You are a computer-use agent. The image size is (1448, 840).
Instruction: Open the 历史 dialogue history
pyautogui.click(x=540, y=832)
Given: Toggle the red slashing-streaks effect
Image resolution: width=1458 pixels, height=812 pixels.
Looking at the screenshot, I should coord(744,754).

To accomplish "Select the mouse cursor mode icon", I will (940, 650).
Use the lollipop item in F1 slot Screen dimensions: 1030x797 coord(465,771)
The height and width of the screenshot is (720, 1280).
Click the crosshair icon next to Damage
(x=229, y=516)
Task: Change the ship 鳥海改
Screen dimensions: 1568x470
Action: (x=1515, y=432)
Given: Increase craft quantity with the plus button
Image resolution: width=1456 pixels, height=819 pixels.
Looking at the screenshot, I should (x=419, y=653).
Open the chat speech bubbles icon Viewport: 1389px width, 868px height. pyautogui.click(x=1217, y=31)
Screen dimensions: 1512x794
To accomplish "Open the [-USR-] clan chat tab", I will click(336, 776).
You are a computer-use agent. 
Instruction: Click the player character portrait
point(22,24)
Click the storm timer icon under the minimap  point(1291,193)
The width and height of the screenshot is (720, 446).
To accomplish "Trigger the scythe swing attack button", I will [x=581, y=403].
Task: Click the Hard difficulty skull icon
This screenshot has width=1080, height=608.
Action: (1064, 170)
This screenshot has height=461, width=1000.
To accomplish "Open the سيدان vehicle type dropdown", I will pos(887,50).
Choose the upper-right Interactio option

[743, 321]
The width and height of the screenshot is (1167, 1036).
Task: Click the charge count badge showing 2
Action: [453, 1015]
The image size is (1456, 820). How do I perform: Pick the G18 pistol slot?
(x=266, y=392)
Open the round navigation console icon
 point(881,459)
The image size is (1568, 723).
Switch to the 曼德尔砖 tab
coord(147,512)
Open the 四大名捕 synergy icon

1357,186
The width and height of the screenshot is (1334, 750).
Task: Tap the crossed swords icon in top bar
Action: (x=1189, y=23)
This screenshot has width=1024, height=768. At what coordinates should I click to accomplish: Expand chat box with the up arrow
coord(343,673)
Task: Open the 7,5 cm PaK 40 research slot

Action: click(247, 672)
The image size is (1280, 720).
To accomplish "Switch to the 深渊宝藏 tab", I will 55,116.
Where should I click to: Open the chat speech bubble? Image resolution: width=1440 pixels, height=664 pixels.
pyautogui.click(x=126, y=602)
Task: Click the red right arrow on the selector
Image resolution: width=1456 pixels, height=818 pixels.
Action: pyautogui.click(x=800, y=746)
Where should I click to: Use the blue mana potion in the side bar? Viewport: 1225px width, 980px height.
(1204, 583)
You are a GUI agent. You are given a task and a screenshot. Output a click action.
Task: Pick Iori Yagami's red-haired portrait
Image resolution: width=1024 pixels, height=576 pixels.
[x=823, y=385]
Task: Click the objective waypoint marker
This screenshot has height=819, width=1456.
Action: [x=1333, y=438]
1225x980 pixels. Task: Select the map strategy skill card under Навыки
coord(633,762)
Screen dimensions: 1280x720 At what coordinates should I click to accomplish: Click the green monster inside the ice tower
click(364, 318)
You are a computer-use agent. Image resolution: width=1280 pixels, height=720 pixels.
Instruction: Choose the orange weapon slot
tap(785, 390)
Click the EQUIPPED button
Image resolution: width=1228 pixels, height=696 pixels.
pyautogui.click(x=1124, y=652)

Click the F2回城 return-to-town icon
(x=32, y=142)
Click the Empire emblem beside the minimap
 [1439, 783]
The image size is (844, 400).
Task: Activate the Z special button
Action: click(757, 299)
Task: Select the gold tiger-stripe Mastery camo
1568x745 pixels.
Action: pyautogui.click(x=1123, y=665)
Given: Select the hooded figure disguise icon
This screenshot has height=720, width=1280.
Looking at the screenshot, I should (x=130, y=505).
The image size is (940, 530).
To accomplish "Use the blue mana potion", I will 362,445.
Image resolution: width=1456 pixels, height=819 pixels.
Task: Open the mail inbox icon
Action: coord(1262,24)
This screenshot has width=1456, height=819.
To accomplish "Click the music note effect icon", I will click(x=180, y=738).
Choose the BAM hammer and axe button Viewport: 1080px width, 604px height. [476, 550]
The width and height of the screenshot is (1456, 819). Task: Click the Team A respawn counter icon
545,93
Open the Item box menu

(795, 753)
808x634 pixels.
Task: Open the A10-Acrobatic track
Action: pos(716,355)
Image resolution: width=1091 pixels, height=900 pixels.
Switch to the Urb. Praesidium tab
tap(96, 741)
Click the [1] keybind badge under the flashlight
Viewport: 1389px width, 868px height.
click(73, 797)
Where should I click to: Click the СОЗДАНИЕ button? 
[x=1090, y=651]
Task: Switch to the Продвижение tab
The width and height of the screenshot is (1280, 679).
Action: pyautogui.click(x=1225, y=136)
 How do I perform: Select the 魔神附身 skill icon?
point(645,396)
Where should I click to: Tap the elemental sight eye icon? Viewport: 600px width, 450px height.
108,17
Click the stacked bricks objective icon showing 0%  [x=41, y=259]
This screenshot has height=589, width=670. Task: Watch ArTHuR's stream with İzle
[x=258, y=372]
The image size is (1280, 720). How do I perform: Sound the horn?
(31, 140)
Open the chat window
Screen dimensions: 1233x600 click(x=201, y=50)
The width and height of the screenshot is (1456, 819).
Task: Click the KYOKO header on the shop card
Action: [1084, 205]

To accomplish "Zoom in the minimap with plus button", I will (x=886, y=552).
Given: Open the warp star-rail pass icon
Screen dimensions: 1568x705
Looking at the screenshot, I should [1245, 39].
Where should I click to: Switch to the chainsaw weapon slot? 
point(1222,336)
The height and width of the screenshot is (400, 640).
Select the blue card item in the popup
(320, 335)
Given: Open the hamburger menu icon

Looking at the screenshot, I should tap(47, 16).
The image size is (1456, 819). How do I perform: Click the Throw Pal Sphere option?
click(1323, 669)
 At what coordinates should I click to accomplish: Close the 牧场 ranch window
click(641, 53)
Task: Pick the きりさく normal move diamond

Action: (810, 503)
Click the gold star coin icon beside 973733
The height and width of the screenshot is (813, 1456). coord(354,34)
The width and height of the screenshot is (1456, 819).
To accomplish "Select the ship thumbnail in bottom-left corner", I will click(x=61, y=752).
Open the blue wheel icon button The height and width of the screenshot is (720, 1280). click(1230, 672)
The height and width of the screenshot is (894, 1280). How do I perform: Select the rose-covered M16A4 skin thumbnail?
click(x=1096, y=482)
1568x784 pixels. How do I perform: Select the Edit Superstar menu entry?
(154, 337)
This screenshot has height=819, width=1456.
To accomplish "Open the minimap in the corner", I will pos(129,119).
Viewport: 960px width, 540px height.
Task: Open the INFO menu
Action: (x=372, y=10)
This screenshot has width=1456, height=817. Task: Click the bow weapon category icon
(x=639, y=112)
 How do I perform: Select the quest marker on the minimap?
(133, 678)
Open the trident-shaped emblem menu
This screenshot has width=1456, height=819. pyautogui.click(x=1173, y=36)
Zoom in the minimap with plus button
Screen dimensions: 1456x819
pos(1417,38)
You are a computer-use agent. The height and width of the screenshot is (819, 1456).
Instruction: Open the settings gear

• _Task requirements_: Pull out every line in the items above that contains the string "menu", and copy each of those lines in full. Case counts, so a line with a different capitalization does not match.

• _Result for this task_:
Open the Item box menu
Given: Open the hamburger menu icon
1568x784 pixels. How do I perform: Select the Edit Superstar menu entry?
Task: Open the INFO menu
Open the trident-shaped emblem menu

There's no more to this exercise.